> WHAT YOU NEED TO DO: After locating the line that holds "The image size is (962, 548).", copy that line and all that follow it word for word through the end of the data, with no pictures.

> TASK DATA:
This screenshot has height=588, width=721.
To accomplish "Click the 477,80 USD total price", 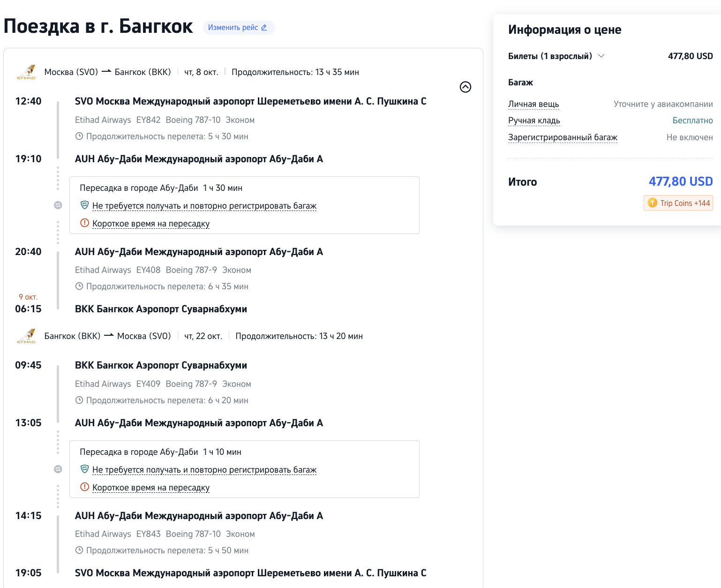I will (x=680, y=181).
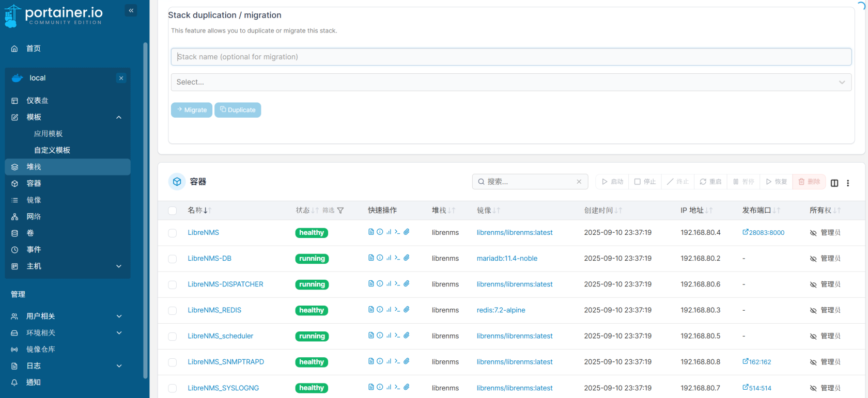Open stats icon for LibreNMS-DISPATCHER
The height and width of the screenshot is (398, 868).
389,283
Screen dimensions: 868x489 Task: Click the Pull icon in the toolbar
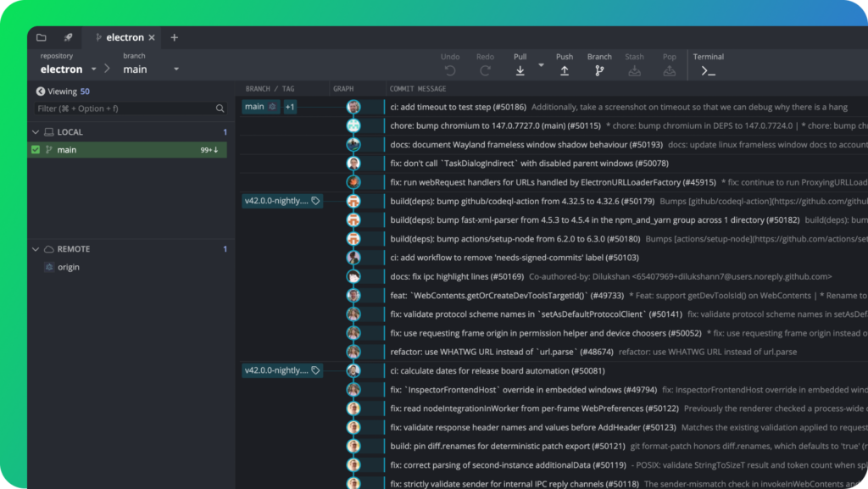520,71
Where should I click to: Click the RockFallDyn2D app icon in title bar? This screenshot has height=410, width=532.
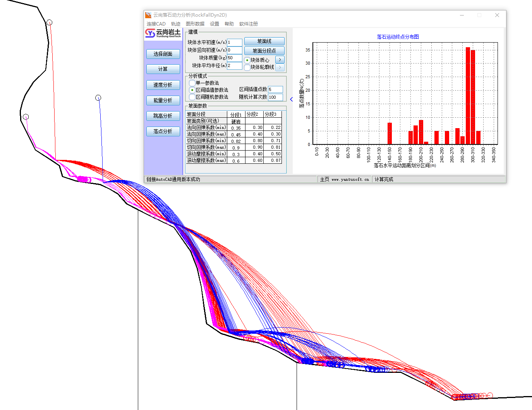[x=148, y=15]
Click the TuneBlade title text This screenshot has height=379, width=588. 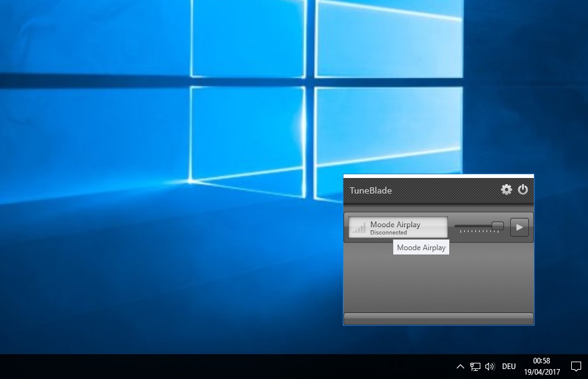point(371,190)
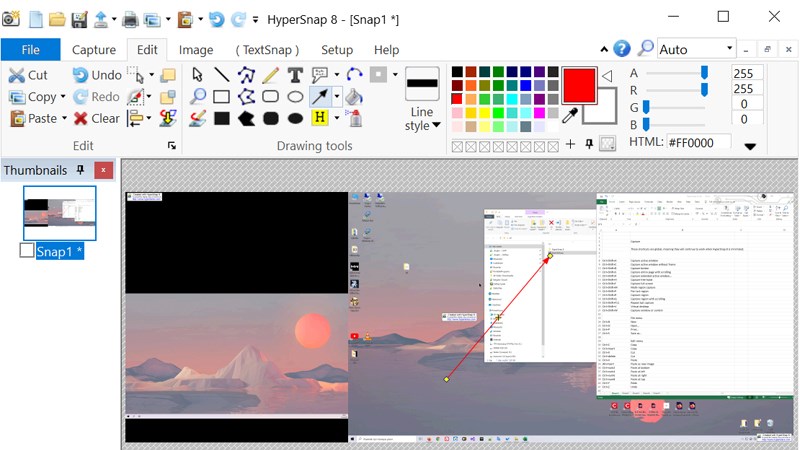The height and width of the screenshot is (450, 800).
Task: Switch to the Capture ribbon tab
Action: click(x=94, y=50)
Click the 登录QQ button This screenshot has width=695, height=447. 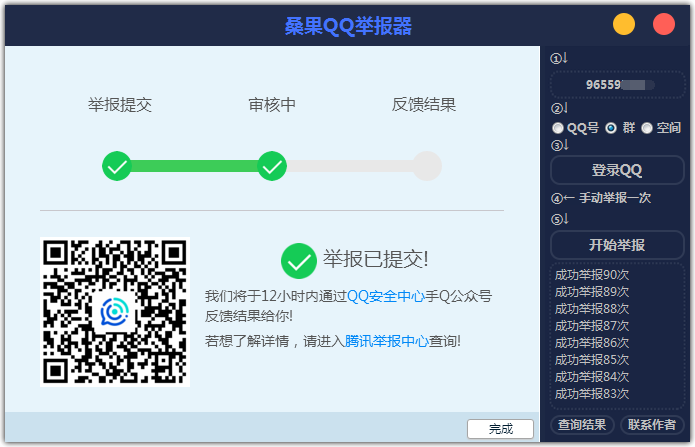click(617, 170)
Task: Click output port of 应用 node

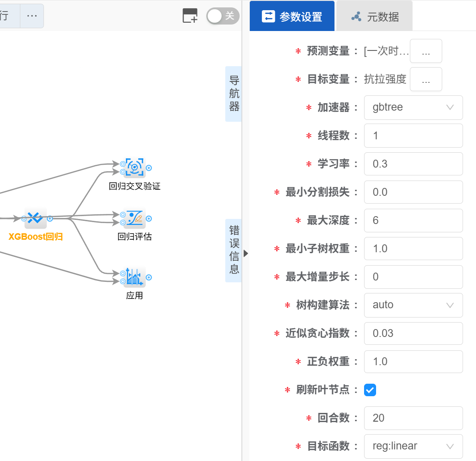Action: pos(149,277)
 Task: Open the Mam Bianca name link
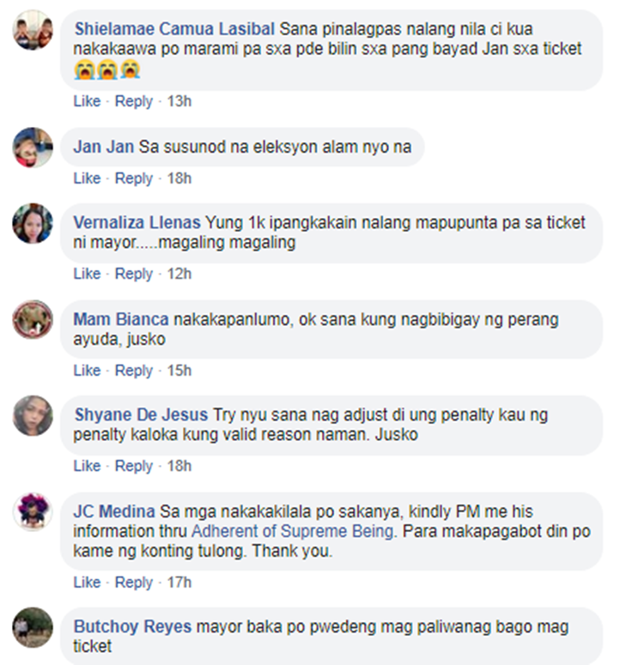click(121, 319)
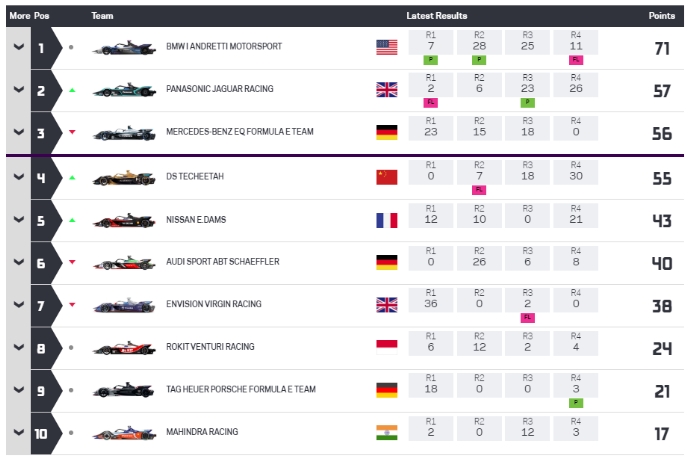Screen dimensions: 690x461
Task: Click the pink fastest lap badge under Jaguar R1
Action: point(430,102)
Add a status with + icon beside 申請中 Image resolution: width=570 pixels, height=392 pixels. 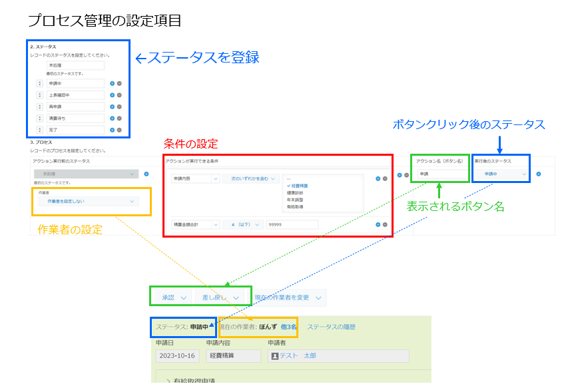point(113,83)
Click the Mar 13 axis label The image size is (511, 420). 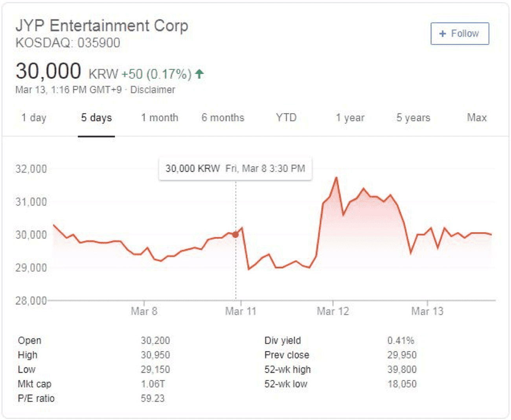click(427, 311)
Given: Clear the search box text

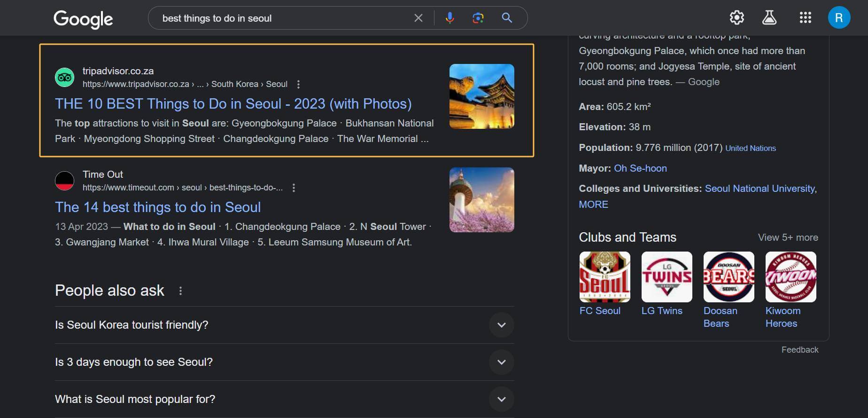Looking at the screenshot, I should 418,18.
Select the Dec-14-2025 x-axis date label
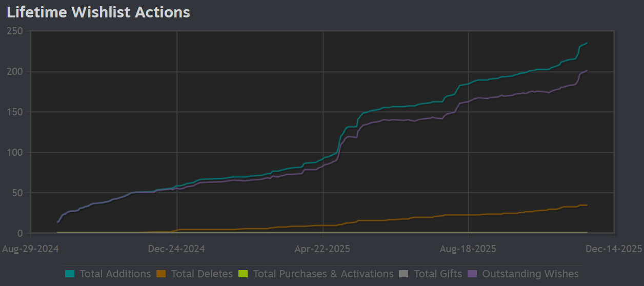Screen dimensions: 644x286 click(613, 249)
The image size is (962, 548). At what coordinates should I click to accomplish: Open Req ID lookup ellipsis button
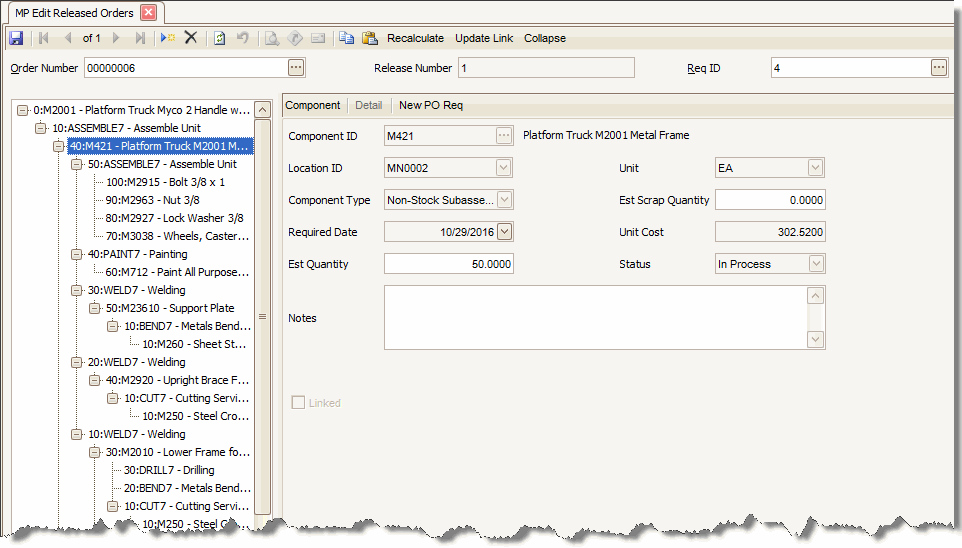[938, 68]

> RESULT OF THIS TASK:
The image size is (962, 548). At what coordinates should I click to accomplish: Open Req ID lookup ellipsis button
[938, 68]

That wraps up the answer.